Direct liability of employers with only remote or potential control
In recent years, the Board under the Obama Administration took an expansive approach to finding joint employment. Under the new Browning-Ferris standard, “employer” status may be found by the Board to exist for an entity that may indirectly – or even potentially – control employees, without any evidence of actual or direct control. Given the countless types of business structures and relationships, many employers are rightly concerned that the Browning-Ferris standard will subject them to “employer” obligations and potential liability with respect to employees with whom they have no contact, and over whom they have no control.
Chairman Miscimarra dissented in Browning-Ferris, arguing that the new standard “rewrites the decades-old test for determining who the ‘employer’ is,” and would consequently “subject countless entities to unprecedented new joint-bargaining obligations that most do not even know they have, to potential joint liability for unfair labor practices and breaches of collective- bargaining agreements.” He outlined how the Board’s majority departed from congressional intent. He noted that if Congress wanted relationships, such as third-party intermediaries, to be included in the statutory definition of “employer,” it could have easily said so. Instead, even though such complex business relationships existed when the Act was written, Congress intentionally imposed liability only on those employers who exercised a sufficient degree of direct control over employees under a common-law agency theory. Chairman Miscimarra believes that the Browning-Ferris standard impermissibly alters the law, and that the Board should never have departed from the common-law agency theory to determine whether an employer-employee relationship exists. With a Republican Board, the Browning-Ferris joint employer standard may be overturned, and employers may enjoy a return to the standard that had provided more predictability and stability in determining joint employer status.

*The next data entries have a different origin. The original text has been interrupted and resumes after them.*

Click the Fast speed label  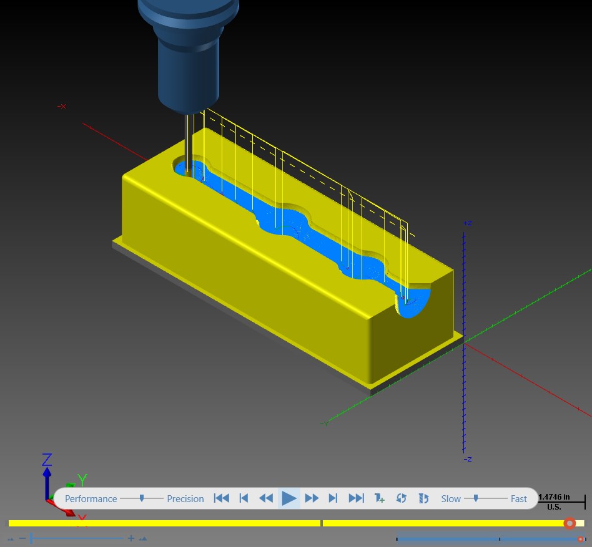pyautogui.click(x=518, y=499)
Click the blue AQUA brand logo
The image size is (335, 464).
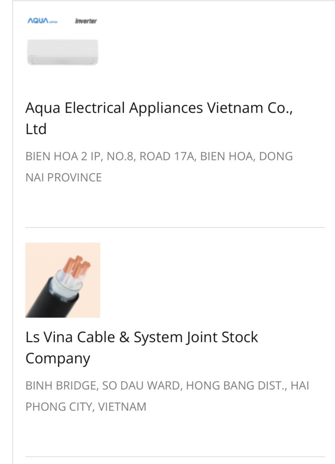pyautogui.click(x=42, y=21)
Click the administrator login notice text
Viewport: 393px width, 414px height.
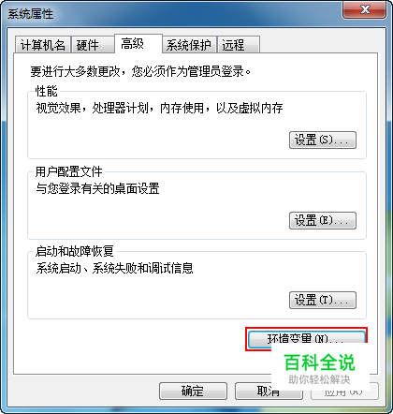point(140,71)
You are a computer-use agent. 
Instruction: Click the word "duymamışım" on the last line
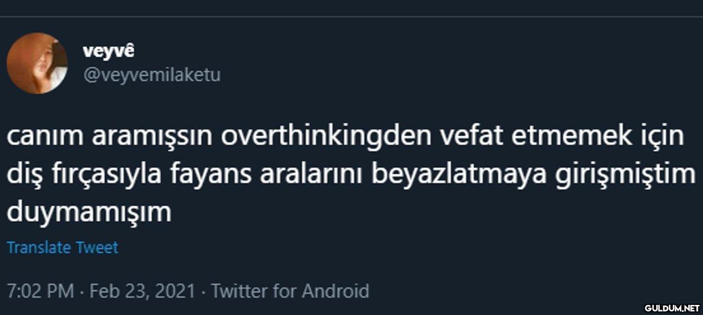click(x=89, y=212)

“The right to change policies” means the right to change policies
A third battle in the NLRB arena involves the effect of management-rights provisions in collective bargaining agreements. For example, in Graymont PA, a management rights provision gave the employer the right to unilaterally “adopt and enforce rules and regulations and policies and procedures.” However, when the employer changed some work rules, and attendance and progressive discipline policies, a panel of the Board found that the employer did not have the right to change those policies because they were not specifically mentioned in the management rights provision. Thus, the panel majority found, there was no “clear and unmistakable” waiver of the employer’s obligation to bargain with the union before making the changes. In a strongly-worded dissent, Chairman Miscimarra commented that “no reasonable person reading this language could conclude that [the employer’s] right of unilateral action extended to rules, regulations, policies and procedures concerning some matters but not others.” He noted that a management rights provision can be general, yet simultaneously “clear and unmistakable.”

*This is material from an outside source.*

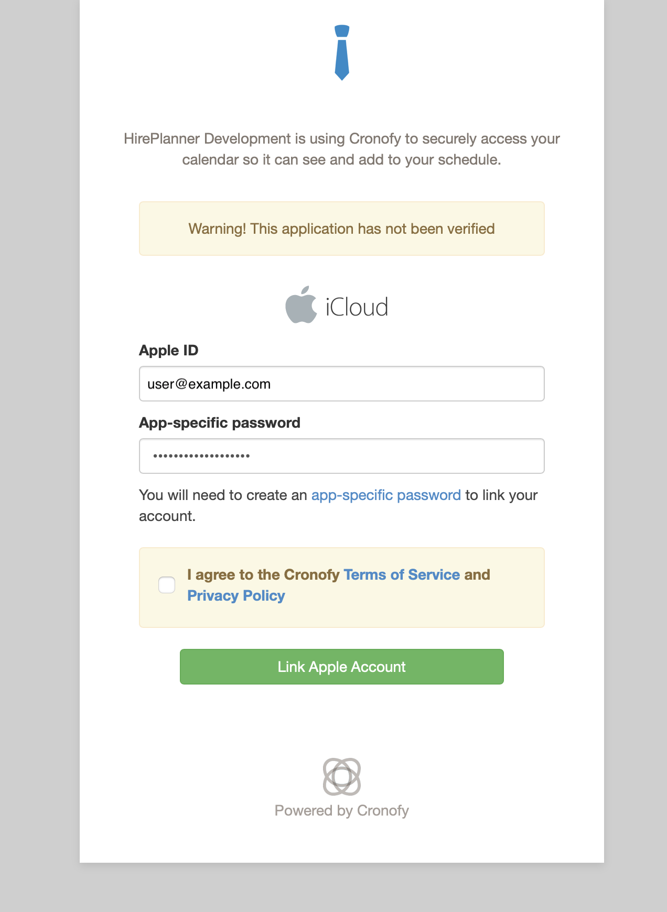View the Privacy Policy link

tap(236, 596)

It seems likely that employers soon may no longer have to, in the Acting Chairman’s words, “spell out every detail of life in an industrial establishment” in order to retain the right to make policy changes authorized by a management rights provision. Instead, general waiver language which “clearly and unmistakably” provides that the employer has the right to change policies and procedures is likely to suffice.
Supervisors
Another area in which the current Board majority has pushed to tilt the playing field to unions’ advantage is in the classification of workers as “employees,” who are within the protection of the NLRA, as opposed to “supervisors,” who are outside the law’s protection. One recent case illustrates how that Board majority will selectively evaluate evidence to reach the results it wants. In that case, Chi LakeWood Health, employees’ job descriptions explicitly stated that they were responsible for supervising other employees. Nevertheless, the Board discounted that evidence and concluded that the employees in question did not, in fact, possess supervisory authority and thus did not have “supervisor” status. That decision benefits organized labor in multiple ways. First, with fewer employees qualifying as “supervisors,” unions have a relatively larger target area for expanding bargaining units to increase representation, membership numbers, dues revenue, bargaining power, and political influence. Employers are then left with more employees who can be organized and fewer supervisors at the “grass roots level” to distribute their message during union organizing efforts.

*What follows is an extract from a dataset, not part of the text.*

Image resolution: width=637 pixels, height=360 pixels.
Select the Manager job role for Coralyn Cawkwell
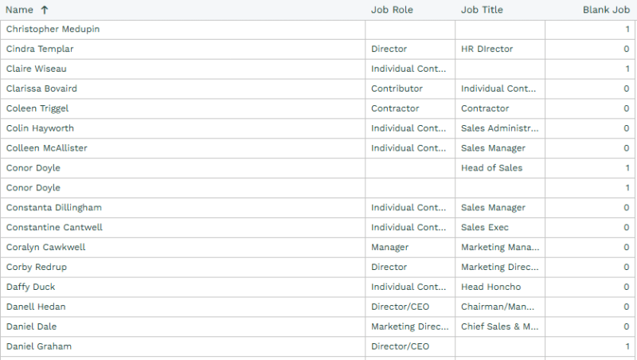pyautogui.click(x=389, y=248)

In a dissent, Chairman Miscimarra outlined the following considerations that he would take into account when determining whether workers were “supervisors” or “employees”: “(i) the nature of the employer’s operations; (ii) the work performed by undisputed statutory employees; and (iii) whether it is plausible to conclude that all supervisory authority is vested in persons other than those whose supervisory status is in dispute.” Using this framework in the future, we would expect for mid-level supervisors in traditional settings to be excluded from the definition of “employee” – an outcome with both legal and practical benefits for employers facing union campaigns. Employers can hope for a clearer standard for determining “supervisor” status that will take into account individual business structures and the realities in workplace settings.
Class action waivers in arbitration agreements
A fifth area where we can expect change under a Republican-majority Board led by Chairman Miscimarra is on the issue of whether class action waivers by employees in arbitration agreements are valid and lawful. Currently, the Board follows the rule of D.R. Horton and its progeny, in which the Board determined that such agreements are invalid and unlawful. Some U.S. Courts of Appeal agree with the Board, and others disagree. The U.S. Court of Appeals for the Fifth Circuit disagreed with the Board in D.R. Horton and refused to enforce the Board’s order in that case.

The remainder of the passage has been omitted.